Sylvester Comprehensive Cancer Center researcher Xiang-Xi Michael Xu, Ph.D., who is also a professor of cell biology at the University of Miami Miller School of Medicine, discovered Dab2 more than 20 years ago and has been studying its relationship to cancer ever since. But now he's found that Dab2 has been living a secret life all along - one that could have public health implications for fighting obesity. The Xu lab has shown that young mice without Dab2 don't gain weight when given excessive food.
"These mice look and act normal," says Xu. "Everything seems fine, except when we give them a high-fat diet. They just don't get fat."

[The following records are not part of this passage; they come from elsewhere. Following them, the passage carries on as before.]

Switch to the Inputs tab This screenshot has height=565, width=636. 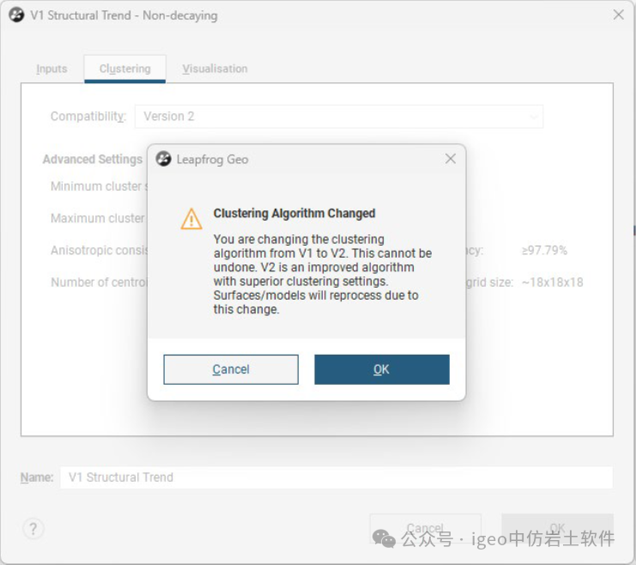click(x=51, y=69)
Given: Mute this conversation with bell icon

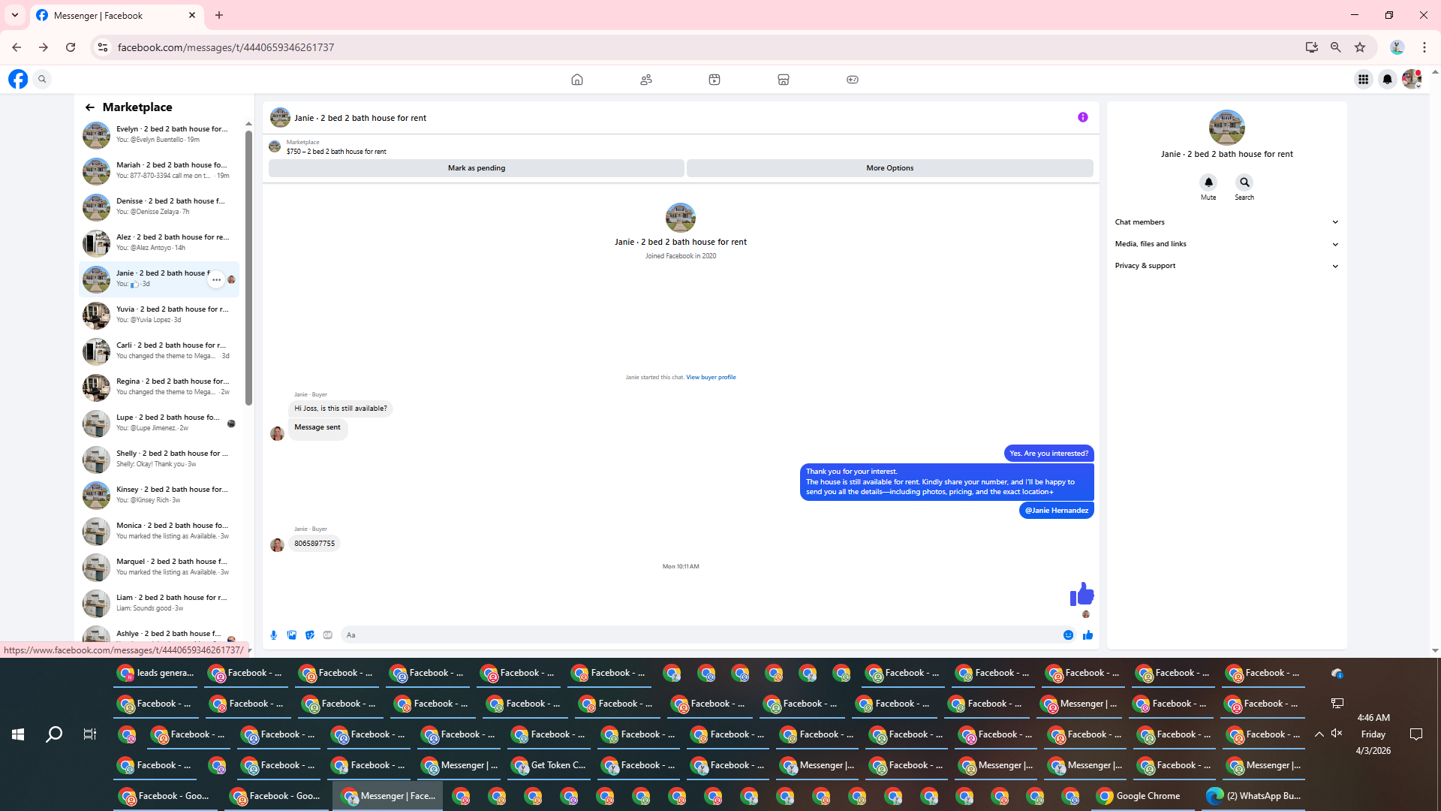Looking at the screenshot, I should click(1208, 182).
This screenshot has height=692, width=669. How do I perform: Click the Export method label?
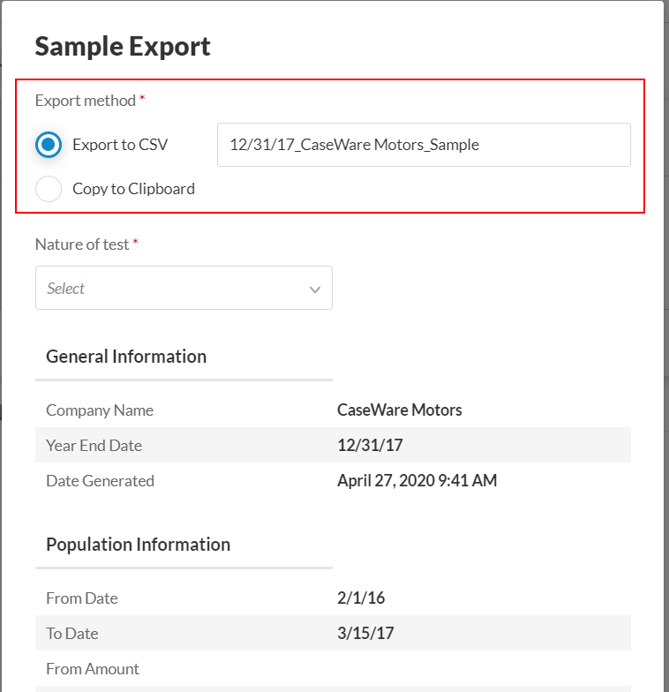86,101
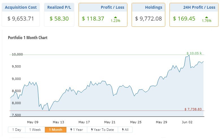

The underlying mechanism may revolve around fat stem cells: immature cells that can either divide into more stem cells or differentiate into mature fat cells. In normal mice, Dab2 suppresses Ras-MAPK, which in turn elevates a protein called PPAR, which helps fat stem cells make the jump to mature fat cells. Eliminating Dab2 short-circuits that process.
While normal mice eating a calorie-dense diet pack on weight, the Dab2 knockouts stay lean - but only for a while. As the mice mature, the metabolic effect dissipates. By six months, the loss of Dab2 has virtually no effect. Xu believes this happens because mice (and humans) lose their fat stem cells as they reach maturity. This early impact could help explain why early weight problems could persist into adulthood and many adults have such a hard time losing weight.
"Dab2 controls a population of fat stem cells that slowly disappears," said Xu. "It seems that children are especially affected by diet. They can both increase fat cell number and fat cell size when they are young. Later in life, they can still make fat, but that's existing fat cells getting bigger. Habits of childhood could be affecting adults, making them more susceptible to obesity."
From a public health standpoint, these findings may reinforce the importance of steering children away from high-fat diets. Identifying this role for Dab2 could also lead to new pharmaceutical strategies to combat childhood obesity, as the protein could make an attractive target for drug development.
"It would be very hard for a small laboratory like ours to develop a new drug that targets Dab2," said Xu. "But perhaps a pharmaceutical company will pick it up and develop it."